Moms who work full-time are healthier at age 40 than moms who stay at home, work part time, or moms who find themselves repeatedly out of work. This was the result of a study reported on Monday, the last day of the Annual Meeting of the American Sociological Association in Denver, Colorado.
Co-author Adrianne Frech, Assistant Sociology Professor at the University of Akron in Ohio, told the press, work is good for both physical and mental health, for many reasons: “It gives women a sense of purpose, self-efficacy, control and autonomy.” “They have a place where they are an expert on something, and they’re paid a wage,” she added.
However, Frech and co-author Sarah Damaske of Pennsylvania State University, said rather than stir up the going-out-to-work versus stay-at-home debate, their research highlights a recently identified group, whom they label the persistently unemployed.
They say this group of mothers deserves more attention because they appear to be the least healthy at around age 40. Persistently unemployed mothers are in and out of the workforce, often not by their own choice. They repeatedly experience the highs and lows of finding rewarding work, only to lose it and have to start all over again. This becomes a health risk because of the stress caused by work instability.
“Struggling to hold onto a job or being in constant job search mode wears on their health, especially mentally, but also physically,” said Frech. “Women with interrupted employment face more job-related barriers than other women, or cumulative disadvantages over time,” she added.
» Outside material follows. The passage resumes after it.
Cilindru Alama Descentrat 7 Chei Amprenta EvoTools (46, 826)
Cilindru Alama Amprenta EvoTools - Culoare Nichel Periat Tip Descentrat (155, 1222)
For their study, Frech and Damaske analyzed longitudinal data on 2,540 women who became mothers between 1978 and 1995. After adjusting for other factors that could influence the findings, such as prior health, employment before pregnancy, race/ethnicity, single motherhood, cognitive ability, and age at first birth, they found the choices women make early in their professional lives can influence their health later on.
Women who are working moms shortly after having children reported better health, both physical and mental. They have more mobility, less tendency to depression, and have more energy, at age 40.
Frech and Damaske suggest if women are able to make good choices before they have their first child, they are more likely to enjoy better health later on. “Examples of good choices could be delaying your first birth until you’re married and done with your education, or not waiting a long time before returning to the workforce,” said Frech.
Frech suggests working moms full time brings many benefits that part time workers rarely see: not only is the pay higher, but the chances of promotion are better, there is more job security and more fringe benefits. In contrast, mothers who stay at home may find themselves socially isolated and financially dependent.
Work makes you healthier and gives you the opportunity to save a nest egg, says Frech. “Also, should a divorce happen, it is harder to enter the workforce if you don’t have a solid work history. Don’t give up on work and education,” she adds.
Frech also suggests society benefits when single mothers are offered child care and transportation, because this results in better job prospects for them.